6.1.  General Comments

   From a Bandwidth perspective, SIP is heavier than RELOAD.  A new
   protocol could be either lighter or heavier - depending on the
   specific encoding of the protocol.

   From a signaling delay point of view, RELOAD may be less effective in
   locating peers, as the messages has to transfered through
   intermediate peers before it finally get to the destination peer.  In
   practice, this may not be an important issue.  A potentially bigger
   issue in the use of RELOAD is that the swarm is likely to be a
   loosely organized, unstructured collection of peers (using a gossip
   protocol), rather than a structured DHT, and RELOAD may potentially
   be too heavy for this application.  One alternative is that peers are
   connected in a DHT, and the DHT is used to locate peers, which then
   establish direct connections to communicate (perhaps using SIP)

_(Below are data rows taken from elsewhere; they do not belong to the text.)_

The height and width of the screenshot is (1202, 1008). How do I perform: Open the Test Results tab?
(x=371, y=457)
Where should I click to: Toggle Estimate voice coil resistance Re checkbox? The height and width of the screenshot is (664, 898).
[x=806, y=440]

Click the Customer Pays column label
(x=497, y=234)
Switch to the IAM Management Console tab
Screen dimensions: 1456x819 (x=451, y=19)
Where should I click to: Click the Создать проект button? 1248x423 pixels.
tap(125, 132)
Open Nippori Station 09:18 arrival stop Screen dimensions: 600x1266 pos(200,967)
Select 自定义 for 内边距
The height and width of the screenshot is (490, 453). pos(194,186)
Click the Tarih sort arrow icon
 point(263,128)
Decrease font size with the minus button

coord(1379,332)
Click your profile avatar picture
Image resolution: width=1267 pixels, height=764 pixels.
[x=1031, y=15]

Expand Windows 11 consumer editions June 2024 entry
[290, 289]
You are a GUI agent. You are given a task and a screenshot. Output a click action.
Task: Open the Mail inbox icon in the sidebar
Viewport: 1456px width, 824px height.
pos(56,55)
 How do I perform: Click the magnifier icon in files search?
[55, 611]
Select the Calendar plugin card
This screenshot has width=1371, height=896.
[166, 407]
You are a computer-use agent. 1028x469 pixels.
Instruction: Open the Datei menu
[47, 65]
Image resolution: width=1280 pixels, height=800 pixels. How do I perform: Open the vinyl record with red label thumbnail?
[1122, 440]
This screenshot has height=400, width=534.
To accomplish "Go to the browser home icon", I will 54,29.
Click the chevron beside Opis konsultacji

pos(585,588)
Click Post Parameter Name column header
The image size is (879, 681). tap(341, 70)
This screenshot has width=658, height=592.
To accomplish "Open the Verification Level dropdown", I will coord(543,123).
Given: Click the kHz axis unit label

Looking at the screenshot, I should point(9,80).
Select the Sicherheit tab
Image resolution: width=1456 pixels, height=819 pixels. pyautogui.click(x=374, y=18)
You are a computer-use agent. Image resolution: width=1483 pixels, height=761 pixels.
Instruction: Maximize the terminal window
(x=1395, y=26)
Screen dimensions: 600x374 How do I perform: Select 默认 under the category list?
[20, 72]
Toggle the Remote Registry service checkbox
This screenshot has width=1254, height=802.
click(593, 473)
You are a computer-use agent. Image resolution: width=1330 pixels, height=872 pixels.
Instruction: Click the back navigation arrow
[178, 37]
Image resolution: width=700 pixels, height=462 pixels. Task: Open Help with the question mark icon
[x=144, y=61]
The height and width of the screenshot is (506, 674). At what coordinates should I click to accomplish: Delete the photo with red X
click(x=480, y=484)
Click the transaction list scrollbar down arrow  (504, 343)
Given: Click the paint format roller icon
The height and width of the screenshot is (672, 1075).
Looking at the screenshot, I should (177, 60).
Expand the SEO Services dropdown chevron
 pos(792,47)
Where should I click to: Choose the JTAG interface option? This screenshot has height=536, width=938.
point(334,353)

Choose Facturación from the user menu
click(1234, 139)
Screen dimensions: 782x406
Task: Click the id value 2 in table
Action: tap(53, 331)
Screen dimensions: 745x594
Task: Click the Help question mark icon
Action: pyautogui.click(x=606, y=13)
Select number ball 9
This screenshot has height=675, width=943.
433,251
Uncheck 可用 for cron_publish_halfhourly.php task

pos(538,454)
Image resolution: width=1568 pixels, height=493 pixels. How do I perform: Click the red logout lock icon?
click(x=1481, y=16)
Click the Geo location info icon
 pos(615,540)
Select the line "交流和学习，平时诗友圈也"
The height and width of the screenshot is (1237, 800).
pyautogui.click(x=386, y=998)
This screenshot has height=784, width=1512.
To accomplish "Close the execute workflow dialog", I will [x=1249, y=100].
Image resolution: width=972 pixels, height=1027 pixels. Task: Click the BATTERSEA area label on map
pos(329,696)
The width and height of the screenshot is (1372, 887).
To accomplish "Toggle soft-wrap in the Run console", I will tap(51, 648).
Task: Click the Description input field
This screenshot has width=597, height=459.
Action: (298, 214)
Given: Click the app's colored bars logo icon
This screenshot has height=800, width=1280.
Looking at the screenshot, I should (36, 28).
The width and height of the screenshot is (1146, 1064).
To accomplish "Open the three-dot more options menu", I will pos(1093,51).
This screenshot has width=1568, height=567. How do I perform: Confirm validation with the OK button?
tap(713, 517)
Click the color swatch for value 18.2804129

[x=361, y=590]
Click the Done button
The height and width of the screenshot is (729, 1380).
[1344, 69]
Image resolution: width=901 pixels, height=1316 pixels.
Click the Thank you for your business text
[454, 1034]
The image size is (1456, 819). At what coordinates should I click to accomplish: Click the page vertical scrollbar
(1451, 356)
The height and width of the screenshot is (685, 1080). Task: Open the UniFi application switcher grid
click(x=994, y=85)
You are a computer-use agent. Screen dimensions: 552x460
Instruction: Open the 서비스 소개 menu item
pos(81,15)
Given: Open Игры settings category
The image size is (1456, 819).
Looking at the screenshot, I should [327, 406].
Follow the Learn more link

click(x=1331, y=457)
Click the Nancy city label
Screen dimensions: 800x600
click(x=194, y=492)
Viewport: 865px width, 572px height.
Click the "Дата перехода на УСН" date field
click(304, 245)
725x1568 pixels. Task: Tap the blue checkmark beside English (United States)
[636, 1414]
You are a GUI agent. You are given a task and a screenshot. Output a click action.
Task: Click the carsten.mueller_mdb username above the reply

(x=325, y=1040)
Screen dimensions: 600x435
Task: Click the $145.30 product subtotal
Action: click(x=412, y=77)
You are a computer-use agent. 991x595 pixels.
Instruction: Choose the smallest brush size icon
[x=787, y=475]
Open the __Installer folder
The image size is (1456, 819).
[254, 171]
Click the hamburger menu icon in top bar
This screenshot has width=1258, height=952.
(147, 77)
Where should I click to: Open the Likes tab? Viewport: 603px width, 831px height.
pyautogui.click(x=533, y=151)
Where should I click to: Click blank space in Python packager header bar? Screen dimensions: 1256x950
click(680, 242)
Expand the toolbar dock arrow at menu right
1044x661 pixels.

   SIP may provide additional advantages when negotiating the connection
   (see below), as it is intended for this very purpose.  SIP provides
   many capabilities that would not be used in this context, however,
   and a discussion of how to limit the capabilities in order to keep
   complexity to a minimum would be required.

6.2.  NAT Traversal

   NAT Traversal is an unavoidable issue in Peer protocol.  Peers may
   reside behind various kinds of NAT/Firewall, which will make the
   issue more complicate.  In NAT Traversal aspect, Peer protocol need
   to cooperate with Tracker protocol closely.  Instead of abiding
   Tracker protocol's decision, the designing of Peer protocol will
   significantly influence the decision of Tracker protocol.

   Several kinds of peer identity are mentioned to be likely included in
   Peerlists in response to Peer's request for desired chunks or swarms,
   Peer ID, Peer IP Address and Peer URL.  In this section we will
   describe how NAT Traversal will work for each distinct peer identity,
   without invloving detail protocol.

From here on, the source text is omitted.